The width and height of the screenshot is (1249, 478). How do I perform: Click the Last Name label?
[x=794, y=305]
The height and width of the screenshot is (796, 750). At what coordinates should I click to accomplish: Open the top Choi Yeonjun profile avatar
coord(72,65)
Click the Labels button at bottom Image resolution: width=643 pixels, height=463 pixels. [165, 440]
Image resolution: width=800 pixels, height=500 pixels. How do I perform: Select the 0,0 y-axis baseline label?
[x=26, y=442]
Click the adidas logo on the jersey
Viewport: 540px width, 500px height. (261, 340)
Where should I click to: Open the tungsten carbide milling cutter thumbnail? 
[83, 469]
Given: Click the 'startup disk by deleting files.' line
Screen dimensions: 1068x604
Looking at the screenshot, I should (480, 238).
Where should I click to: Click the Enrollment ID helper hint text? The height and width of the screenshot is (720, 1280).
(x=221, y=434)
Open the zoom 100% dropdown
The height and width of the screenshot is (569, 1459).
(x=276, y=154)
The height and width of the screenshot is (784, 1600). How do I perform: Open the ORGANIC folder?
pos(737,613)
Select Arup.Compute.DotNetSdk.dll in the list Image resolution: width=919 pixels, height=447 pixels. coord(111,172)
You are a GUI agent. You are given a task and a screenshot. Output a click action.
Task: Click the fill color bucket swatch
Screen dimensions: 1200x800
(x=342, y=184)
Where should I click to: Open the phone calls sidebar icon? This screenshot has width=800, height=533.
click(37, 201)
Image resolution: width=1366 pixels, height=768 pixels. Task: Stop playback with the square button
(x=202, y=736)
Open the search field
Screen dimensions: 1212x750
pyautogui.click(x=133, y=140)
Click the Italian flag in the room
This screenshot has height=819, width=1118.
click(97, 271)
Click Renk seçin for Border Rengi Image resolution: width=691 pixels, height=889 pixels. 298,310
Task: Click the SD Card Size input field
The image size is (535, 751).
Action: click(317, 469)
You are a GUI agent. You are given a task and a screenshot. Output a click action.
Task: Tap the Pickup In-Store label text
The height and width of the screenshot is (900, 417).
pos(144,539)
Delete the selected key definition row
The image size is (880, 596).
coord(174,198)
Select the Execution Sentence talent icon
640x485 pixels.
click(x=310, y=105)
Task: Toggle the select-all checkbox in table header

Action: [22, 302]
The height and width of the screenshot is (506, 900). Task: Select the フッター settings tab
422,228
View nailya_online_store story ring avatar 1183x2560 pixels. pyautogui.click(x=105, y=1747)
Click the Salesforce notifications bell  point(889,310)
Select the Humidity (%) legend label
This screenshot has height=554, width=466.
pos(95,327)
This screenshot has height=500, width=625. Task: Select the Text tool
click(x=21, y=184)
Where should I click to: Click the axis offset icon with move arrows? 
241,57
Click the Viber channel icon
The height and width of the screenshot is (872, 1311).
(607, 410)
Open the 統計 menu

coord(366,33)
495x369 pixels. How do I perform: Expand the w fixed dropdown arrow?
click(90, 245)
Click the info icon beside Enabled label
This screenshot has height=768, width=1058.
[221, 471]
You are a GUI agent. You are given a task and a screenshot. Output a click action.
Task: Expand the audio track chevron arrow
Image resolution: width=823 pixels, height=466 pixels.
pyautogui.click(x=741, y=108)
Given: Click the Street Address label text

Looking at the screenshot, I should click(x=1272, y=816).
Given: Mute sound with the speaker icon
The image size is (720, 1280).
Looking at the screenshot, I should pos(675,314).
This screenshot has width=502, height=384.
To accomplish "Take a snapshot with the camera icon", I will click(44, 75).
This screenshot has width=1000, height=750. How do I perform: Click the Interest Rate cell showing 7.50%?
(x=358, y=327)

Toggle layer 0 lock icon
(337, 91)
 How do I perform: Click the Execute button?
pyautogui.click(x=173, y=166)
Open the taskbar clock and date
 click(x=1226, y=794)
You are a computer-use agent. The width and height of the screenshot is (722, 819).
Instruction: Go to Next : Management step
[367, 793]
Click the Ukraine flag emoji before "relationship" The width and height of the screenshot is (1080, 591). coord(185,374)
________________
**YOUR OBJECTIVE:** Wherever the string "field" appears in a line above, copy that line.

**RESPONSE BELOW:**
Open the search field
Task: Click the SD Card Size input field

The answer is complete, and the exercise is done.